I wouldn't try to mould yourself into what you think he wants, but rather just be yourself (good advice for any relationship) otherwise when the 'real you' slips out further down the line it might cause problems between you.

 

I kind of just went with the flow with this guy, got a good vibe off him, continue to do so, but my on-going worry was religious differences and what he might expect of me in the future. We, for the first time, discussed some stuff today regarding that and I feel a bit more at ease. So just go with your gut. If something feels off with this guy I'm with, then I'll do something, but nothing has yet, so just taking it day by day.

Posted
Do you think god brings people into our lives for a reason?

 

No.

 

He's too busy letting millions of people die in natural disasters and poverty to play "Let's make a date" with self absorbed religiots.

Posted

Yes, but not always for the reasons we want or expect.

Posted

I don't know if it's God or the universe, but this year is turning out pretty awesome compared to the sucky one I endured last year.
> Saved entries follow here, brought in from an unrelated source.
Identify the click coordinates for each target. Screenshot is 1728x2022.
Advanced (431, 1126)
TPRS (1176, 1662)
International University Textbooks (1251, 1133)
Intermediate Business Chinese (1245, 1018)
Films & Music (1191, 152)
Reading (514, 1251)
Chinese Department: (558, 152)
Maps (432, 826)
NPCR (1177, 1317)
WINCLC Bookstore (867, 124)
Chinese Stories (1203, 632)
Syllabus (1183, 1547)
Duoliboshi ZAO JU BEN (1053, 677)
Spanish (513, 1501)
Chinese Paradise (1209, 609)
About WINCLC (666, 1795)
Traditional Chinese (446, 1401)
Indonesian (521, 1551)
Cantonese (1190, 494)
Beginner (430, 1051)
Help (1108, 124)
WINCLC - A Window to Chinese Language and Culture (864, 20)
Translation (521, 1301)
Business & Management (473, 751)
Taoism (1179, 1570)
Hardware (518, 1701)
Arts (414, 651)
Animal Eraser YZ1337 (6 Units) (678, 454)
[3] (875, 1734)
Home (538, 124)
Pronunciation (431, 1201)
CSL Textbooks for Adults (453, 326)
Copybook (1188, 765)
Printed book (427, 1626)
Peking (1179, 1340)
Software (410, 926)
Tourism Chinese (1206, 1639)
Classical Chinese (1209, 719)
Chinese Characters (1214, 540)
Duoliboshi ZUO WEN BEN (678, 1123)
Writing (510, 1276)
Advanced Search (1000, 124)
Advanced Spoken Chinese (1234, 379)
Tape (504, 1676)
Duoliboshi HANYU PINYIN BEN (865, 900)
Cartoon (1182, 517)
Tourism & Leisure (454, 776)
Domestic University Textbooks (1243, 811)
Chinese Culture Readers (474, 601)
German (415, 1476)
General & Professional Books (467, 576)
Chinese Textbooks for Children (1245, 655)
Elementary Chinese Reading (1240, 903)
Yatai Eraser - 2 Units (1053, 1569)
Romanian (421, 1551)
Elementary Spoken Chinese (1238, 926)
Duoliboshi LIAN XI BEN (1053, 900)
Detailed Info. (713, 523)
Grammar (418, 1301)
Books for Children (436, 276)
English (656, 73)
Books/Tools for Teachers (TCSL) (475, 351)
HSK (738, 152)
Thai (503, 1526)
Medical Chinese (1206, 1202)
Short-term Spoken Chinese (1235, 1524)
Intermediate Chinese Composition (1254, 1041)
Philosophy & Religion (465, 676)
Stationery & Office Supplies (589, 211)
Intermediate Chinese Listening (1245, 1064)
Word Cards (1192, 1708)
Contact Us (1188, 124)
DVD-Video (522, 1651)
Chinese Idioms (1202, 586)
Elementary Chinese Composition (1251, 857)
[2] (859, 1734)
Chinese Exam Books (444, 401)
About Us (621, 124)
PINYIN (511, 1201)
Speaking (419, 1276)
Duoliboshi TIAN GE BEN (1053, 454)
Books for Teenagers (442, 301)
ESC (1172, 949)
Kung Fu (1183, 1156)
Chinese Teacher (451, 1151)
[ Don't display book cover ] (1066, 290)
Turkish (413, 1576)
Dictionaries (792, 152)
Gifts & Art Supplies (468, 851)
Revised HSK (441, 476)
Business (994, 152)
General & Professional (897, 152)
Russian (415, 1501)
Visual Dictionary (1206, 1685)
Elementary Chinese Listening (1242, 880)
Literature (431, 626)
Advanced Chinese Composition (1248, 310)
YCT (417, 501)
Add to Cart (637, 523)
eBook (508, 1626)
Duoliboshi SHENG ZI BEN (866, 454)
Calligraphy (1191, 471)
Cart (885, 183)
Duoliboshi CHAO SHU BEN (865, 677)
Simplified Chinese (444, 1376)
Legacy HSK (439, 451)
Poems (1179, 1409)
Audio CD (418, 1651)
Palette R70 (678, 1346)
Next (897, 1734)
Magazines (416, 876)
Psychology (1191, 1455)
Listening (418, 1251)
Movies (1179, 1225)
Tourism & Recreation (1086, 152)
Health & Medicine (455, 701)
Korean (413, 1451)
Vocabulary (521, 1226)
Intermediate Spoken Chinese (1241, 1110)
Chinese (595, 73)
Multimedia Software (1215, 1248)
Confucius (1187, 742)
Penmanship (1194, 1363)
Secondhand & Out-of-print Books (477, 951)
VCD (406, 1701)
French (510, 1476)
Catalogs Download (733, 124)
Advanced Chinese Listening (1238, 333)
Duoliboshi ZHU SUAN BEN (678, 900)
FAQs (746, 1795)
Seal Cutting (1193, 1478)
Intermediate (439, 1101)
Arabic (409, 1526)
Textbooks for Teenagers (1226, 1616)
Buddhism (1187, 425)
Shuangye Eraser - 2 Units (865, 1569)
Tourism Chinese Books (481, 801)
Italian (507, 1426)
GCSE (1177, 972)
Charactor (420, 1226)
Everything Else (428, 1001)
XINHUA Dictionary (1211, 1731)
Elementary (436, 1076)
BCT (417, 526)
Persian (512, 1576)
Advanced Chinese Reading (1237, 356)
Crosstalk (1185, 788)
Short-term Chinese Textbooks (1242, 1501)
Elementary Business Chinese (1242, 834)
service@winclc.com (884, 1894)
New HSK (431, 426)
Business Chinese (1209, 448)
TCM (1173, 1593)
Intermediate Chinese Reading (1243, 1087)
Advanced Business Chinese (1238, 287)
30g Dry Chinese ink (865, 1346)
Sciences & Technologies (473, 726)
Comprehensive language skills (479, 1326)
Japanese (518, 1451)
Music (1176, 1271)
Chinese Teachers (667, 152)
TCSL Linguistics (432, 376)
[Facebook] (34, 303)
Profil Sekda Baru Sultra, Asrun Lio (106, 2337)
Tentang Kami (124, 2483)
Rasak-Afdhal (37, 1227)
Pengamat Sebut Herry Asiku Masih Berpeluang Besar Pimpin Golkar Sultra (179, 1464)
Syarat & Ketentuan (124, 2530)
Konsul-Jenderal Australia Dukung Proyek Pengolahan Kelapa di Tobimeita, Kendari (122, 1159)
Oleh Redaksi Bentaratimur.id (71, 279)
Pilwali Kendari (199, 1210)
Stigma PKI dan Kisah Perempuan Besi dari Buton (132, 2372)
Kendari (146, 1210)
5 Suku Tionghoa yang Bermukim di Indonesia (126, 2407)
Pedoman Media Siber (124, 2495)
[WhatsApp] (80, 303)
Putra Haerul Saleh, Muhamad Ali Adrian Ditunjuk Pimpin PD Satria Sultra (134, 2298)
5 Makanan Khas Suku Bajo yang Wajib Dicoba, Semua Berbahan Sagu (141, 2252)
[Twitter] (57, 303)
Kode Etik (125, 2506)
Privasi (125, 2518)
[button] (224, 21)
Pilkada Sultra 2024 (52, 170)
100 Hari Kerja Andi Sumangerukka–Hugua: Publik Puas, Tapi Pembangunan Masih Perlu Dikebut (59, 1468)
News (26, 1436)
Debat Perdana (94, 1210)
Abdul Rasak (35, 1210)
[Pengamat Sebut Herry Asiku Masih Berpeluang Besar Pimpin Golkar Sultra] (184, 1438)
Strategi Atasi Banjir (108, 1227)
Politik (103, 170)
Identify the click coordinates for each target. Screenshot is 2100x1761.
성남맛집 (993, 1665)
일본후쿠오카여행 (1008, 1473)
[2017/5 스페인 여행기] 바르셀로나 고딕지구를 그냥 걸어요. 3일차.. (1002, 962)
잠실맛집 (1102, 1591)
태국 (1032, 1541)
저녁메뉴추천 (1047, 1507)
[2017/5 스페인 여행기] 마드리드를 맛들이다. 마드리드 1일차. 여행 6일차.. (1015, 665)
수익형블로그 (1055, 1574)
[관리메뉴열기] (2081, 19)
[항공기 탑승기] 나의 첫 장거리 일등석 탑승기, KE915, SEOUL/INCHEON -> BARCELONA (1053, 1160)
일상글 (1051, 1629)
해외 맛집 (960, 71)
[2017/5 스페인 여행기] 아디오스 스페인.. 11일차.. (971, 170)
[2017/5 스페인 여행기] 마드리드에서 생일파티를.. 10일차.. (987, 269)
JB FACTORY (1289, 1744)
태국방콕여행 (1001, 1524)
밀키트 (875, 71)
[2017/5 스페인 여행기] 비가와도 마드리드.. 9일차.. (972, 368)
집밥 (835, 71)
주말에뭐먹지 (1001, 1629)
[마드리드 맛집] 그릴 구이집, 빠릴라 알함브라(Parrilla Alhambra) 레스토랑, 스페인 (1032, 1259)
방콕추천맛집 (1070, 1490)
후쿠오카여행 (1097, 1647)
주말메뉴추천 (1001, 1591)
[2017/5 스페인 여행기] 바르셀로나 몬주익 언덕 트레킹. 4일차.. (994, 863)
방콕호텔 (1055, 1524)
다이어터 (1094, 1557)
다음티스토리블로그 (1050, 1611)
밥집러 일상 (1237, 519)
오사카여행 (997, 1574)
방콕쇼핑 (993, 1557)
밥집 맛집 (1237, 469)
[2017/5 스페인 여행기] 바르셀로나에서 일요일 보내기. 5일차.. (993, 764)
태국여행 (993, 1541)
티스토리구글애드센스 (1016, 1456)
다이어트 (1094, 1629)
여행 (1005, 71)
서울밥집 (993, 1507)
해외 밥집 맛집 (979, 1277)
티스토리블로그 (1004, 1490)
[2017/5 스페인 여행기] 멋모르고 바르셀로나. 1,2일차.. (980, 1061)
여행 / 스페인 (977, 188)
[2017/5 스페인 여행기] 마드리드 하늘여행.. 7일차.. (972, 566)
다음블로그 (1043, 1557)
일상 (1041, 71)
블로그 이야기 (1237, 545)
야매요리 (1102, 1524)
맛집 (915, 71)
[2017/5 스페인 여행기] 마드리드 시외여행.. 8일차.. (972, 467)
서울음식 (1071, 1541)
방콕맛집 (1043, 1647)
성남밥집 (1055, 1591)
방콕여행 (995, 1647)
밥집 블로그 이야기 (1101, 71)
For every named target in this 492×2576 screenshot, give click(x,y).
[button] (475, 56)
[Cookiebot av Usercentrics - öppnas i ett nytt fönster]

So far I've met this pretty hot guy who seems to have everything I want in a guy, I'm going back to school, and I'm supposed to be moving out of my house finally this spring! :) But maybe it's just karma.

 

As to the Muslim thing, there are three different types of Muslims I've found. There are the non practicing ones like my best friend's brother whom I caught eating during Ramadan at school one day. There are the semi serious ones like my best friend who is Westernized in her views but still goes along with most Muslim traditions like fasting and only marrying another Muslim. Then there are the strict Muslims like this guy I work with, who pray 5 times a day, fast, only date other Muslims, and read the Koran in order to grow closer to Allah. Your guy sounds like my friend though, the semi serious type who keep some traditions but are pretty lax about doing everything by the book.